Method 2: Print Pandas DataFrame Column Using “Square Brackets [ ]” Method
The simple and straightforward way to print Pandas DataFrame column value is using the “Square Bracket [ ]”. This method is used in the below-stated example:
df = pandas.DataFrame({'Name': ['Joseph', 'Henry', 'Jon'],'Age': [15, 17, 27],'Height': [5.4, 4.8, 6.1]})
print(df, '\n')
print(df['Age'])
In this example code, the “df[‘Age’]” syntax is used to print values of Pandas DataFrame column “Age”.
Note: We can also pass multiple column labels to retrieve their value.
Output
The specified DataFrame has been retrieved successfully.
Method 3: Print Pandas DataFrame Column Using “df.loc[ ]” Method
The “df.loc[]” method is used to access or call a group of columns or rows by utilizing their label. Let’s check out the following example to print the column of DataFrame:
df = pandas.DataFrame({'Name': ['Joseph', 'Henry', 'Jon'],'Age': [15, 17, 27],'Height': [5.4, 4.8, 6.1]})
print(df, '\n')
print(df.loc[:, ['Name']])
Here, the “df.loc[ ]” method takes the colon “:” and the name of the column “Name” as an argument to print all the rows of the specified column.
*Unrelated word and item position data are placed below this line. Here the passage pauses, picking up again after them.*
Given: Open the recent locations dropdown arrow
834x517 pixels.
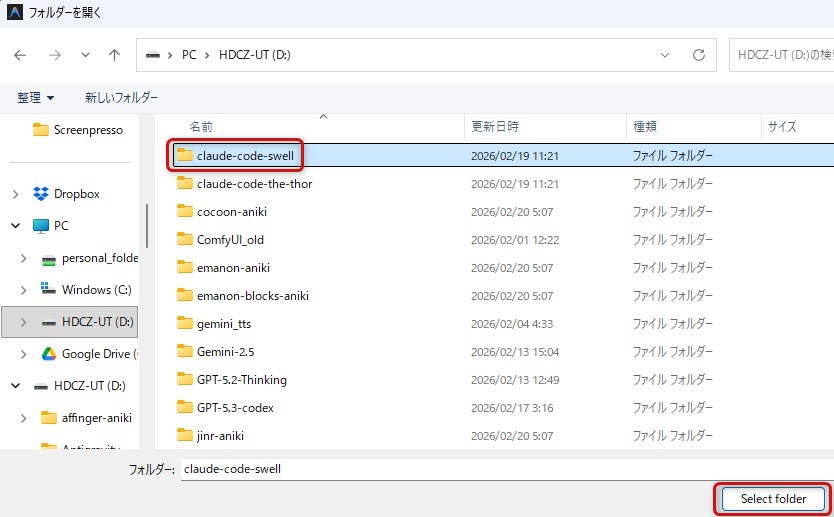Looking at the screenshot, I should pyautogui.click(x=85, y=55).
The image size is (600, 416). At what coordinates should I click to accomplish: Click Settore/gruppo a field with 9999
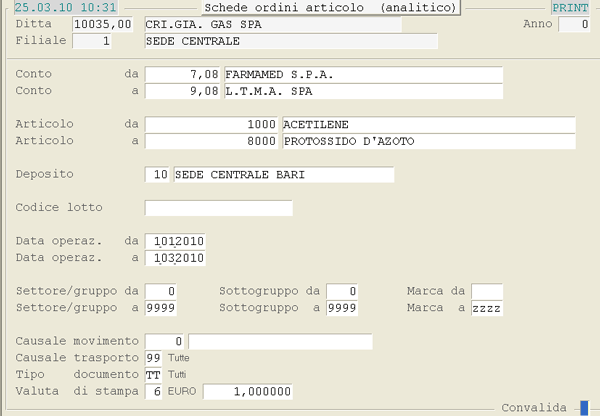[x=163, y=308]
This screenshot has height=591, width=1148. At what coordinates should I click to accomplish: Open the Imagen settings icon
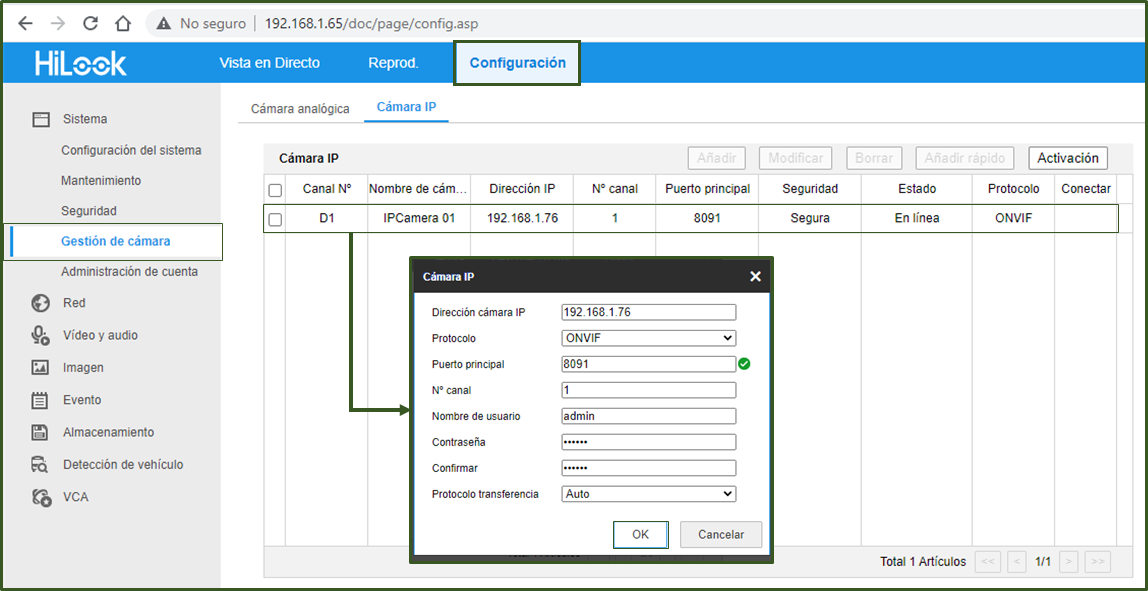click(x=40, y=368)
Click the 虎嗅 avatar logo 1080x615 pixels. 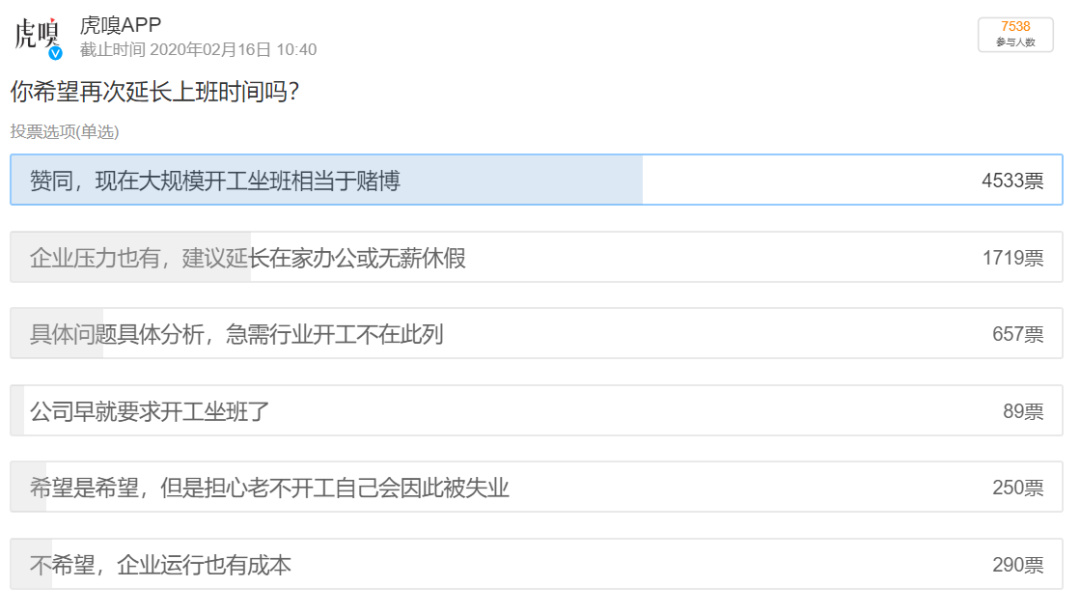click(37, 35)
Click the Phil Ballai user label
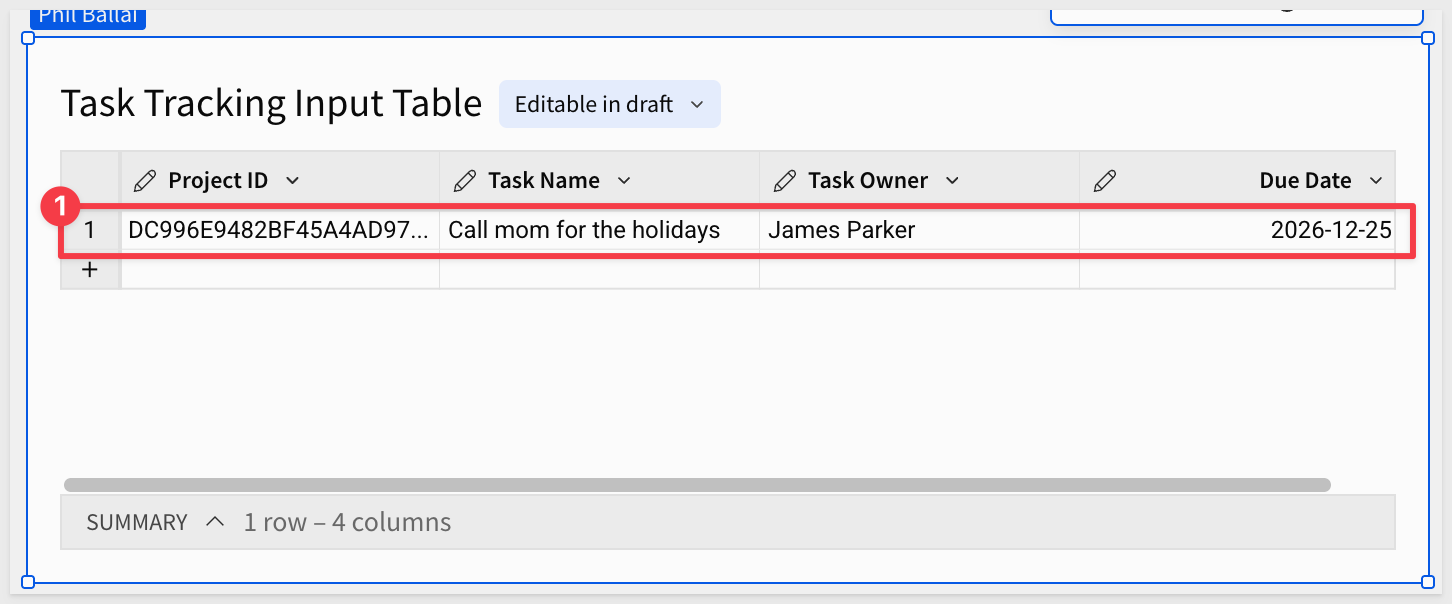Image resolution: width=1452 pixels, height=604 pixels. coord(88,16)
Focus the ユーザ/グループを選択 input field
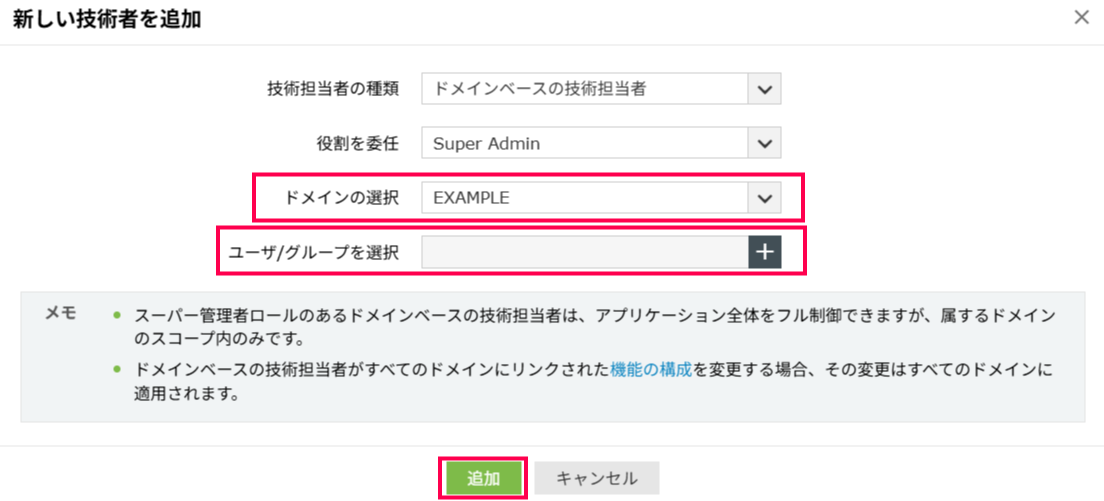The image size is (1104, 501). [584, 253]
As you can see, the specified column has been retrieved successfully:
Method 4: Print Pandas DataFrame Column Using “df.iloc[ ]” Method
The “iloc[ ]” method access or call the group of columns or rows by utilizing their index value. In the following example, this particular method is used to print the specified DataFrame column:
df = pandas.DataFrame({'Name': ['Joseph', 'Henry', 'Jon'],'Age': [15, 17, 27],'Height': [5.4, 4.8, 6.1]})
print(df, '\n')
print(df.iloc[:, 2])
In this code:
- Used the “df.iloc[]” method that takes the index of the specified column as an argument and retrieves the value.
- Next, the index “2” of the “Height” column has been passed to the “df.iloc[ ]” method.
Output
The values of the column have been printed.
Bonus: How to Print DataFrame Column Names in Python?
To print Pandas DataFrame column names, the “for” loop is used in Python. For example, look at the following code to get column names:
df = pandas.DataFrame({'Name': ['Joseph', 'Henry', 'Jon'],'Age': [15, 17, 27],'Height': [5.4, 4.8, 6.1]})
print(df, '\n')
for col in df.columns:
print(col)
According to the above-provided code:
- First, used the “for loop” to iterate over the columns of Pandas DataFrame and displayed the column names using the “print()” function.
- Then, utilized the “df.columns” attribute to get a column of DataFrame.
Output
The column name of the Pandas DataFrame has been returned successfully.
Conclusion
The “to_string()”, “Square Brackets”, “df.loc[ ]”, and “df.iloc[ ]” methods are used to print Pandas DataFrame columns in Python. These methods are used to get the single or multiple DataFrame columns values. We can also use the “for” loop to iterate over the DataFrame columns to get the names of the columns. In this write-up, we have described how to print columns of Pandas DataFrame aids examples.